Internally at Meta, an employee-built AI token usage ranking called Claudeonomics emerged. This leaderboard tracked token usage among more than 85,000 employees, with a total consumption of approximately 60 trillion tokens in 30 days. The top individual consumed about 281 billion tokens alone.

The numbers are staggering, but it's hard to say how much effective output they represent.

Amazon's case is even more typical. Its developer platform, Kiro, once had an internal ranking called 'KiroRank,' which scored employees based on AI usage activity.

As a result, many employees performed meaningless tasks with AI to improve their rankings, directly driving up computational power consumption. Eventually, the ranking was taken down, and company management had to remind employees: 'Don't use AI just for the sake of using AI.'

An indicator originally meant to measure 'AI usage enthusiasm' ended up becoming a game of 'who could burn more tokens.'

It's like a company wanting to encourage employees to exercise, so they ranked everyone by daily step count. As a result, some people sat at their desks shaking their fitness bands, tied their phones to their dogs after work, or even bought step-counting shakers.
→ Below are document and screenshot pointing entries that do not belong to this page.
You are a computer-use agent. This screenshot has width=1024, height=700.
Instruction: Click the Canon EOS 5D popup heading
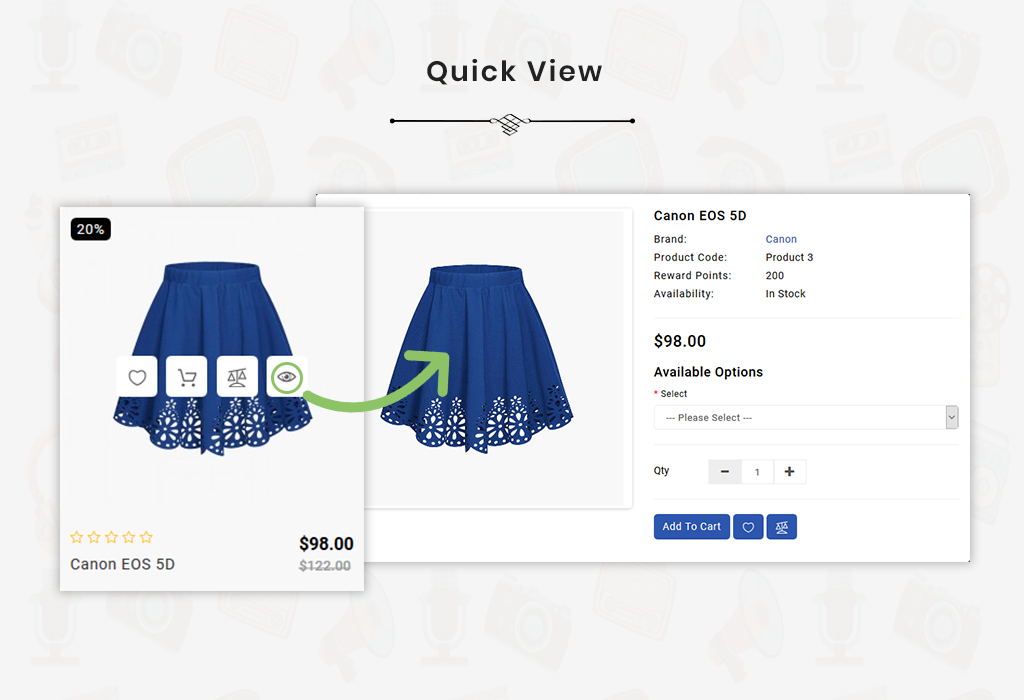[x=700, y=215]
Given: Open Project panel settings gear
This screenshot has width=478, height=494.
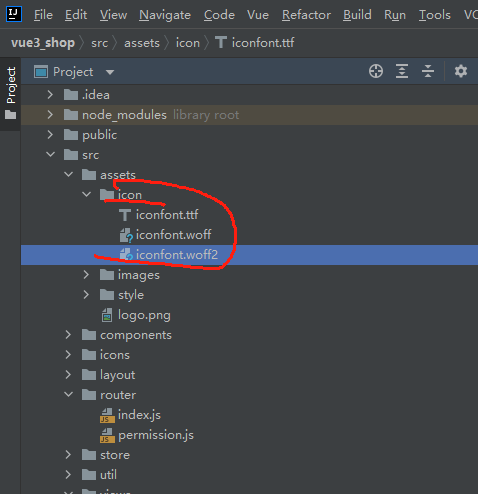Looking at the screenshot, I should pos(461,71).
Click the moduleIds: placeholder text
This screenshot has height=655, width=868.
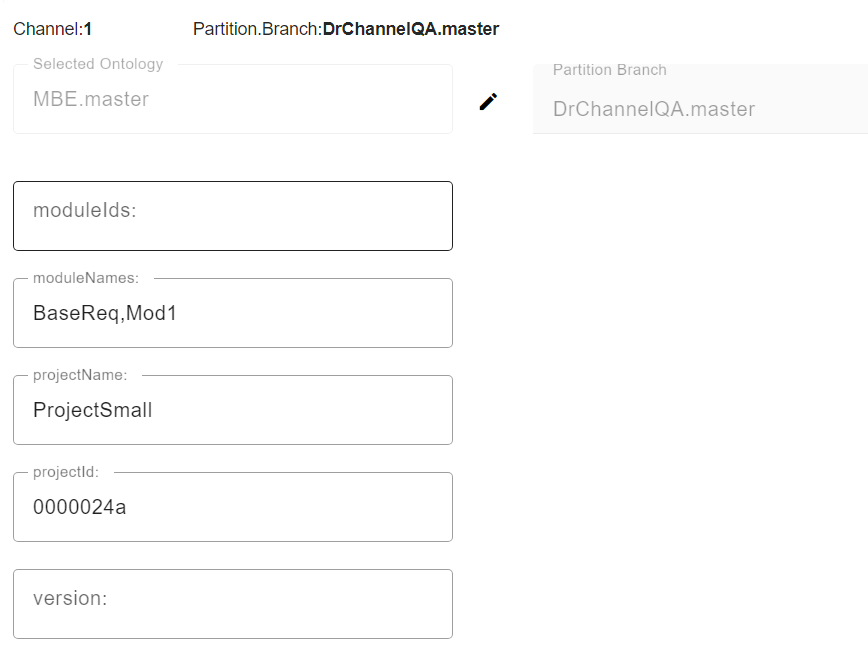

Tokens Reveal Organizational Inefficiency

However, the AI bill has a positive side. It exposes many previously invisible inefficiencies within enterprises and quantifies them with real money.

Previously, when an employee wrote low-quality requirements, held ineffective meetings, or repeatedly reworked tasks, the company only knew they received a salary.

Now, with AI involved, every inefficiency becomes token consumption.

Unclear requirements lead to agents repeatedly trial-and-erroring.

Dirty documentation causes RAG to perform extensive retrieval.

Restricted permissions force AI to guess in incomplete contexts, make mistakes, and then revise, burning more tokens.

So, the AI bill doesn't appear out of nowhere—it's a developer for enterprise inefficiency.

This is the financial dilemma of AI's 'copilot mode': after introducing AI, if enterprises don't optimize processes or restructure the organization but simply add a layer of AI on top of existing work methods, the result is: inefficiency remains, and the token bill adds another expense.

What Should Really Be Measured

In the future, enterprises should focus not on 'how much AI is used' but on three conversion rates:

1. Conversion rate from tokens to output. That is, how many tokens are required to complete each effective output.

For R&D teams, it's not about who consumes the most tokens but how much AI cost is incurred per merged PR, per fixed bug, or per completed code review.

For customer service teams, it's not about how many AI responses are sent but how many tokens are spent per resolved ticket.

For sales teams, it's not about how many emails AI generates but how much cost is incurred per effective lead.

2. Conversion rate from tokens to business results. This layer answers whether AI transforms output into results.

For AI-generated customer service responses, look at first-contact resolution rates, escalation rates, and customer satisfaction improvements.

For AI-assisted sales, examine changes in conversion rates and deal cycles.

3. Conversion rate from token costs to organizational cost reductions.

Has AI reduced manpower? Shortened cycles? Decreased rework? If the answers are all no, then AI is likely just a new layer of cost added to the existing organization.

Regarding token cost management, the FinOps Foundation, a non-profit industry organization under the Linux Foundation, has already begun discussing AI FinOps. It argues that AI cost management requires practices like model routing, feature-level budgeting, LLM invocation metadata, and cost-per-output.

AI is not free productivity, and cost reductions won't happen naturally just by integrating AI.

The most important thing is not 'making employees use AI more' but making enterprises increasingly aware of what they're getting in return for every token spent.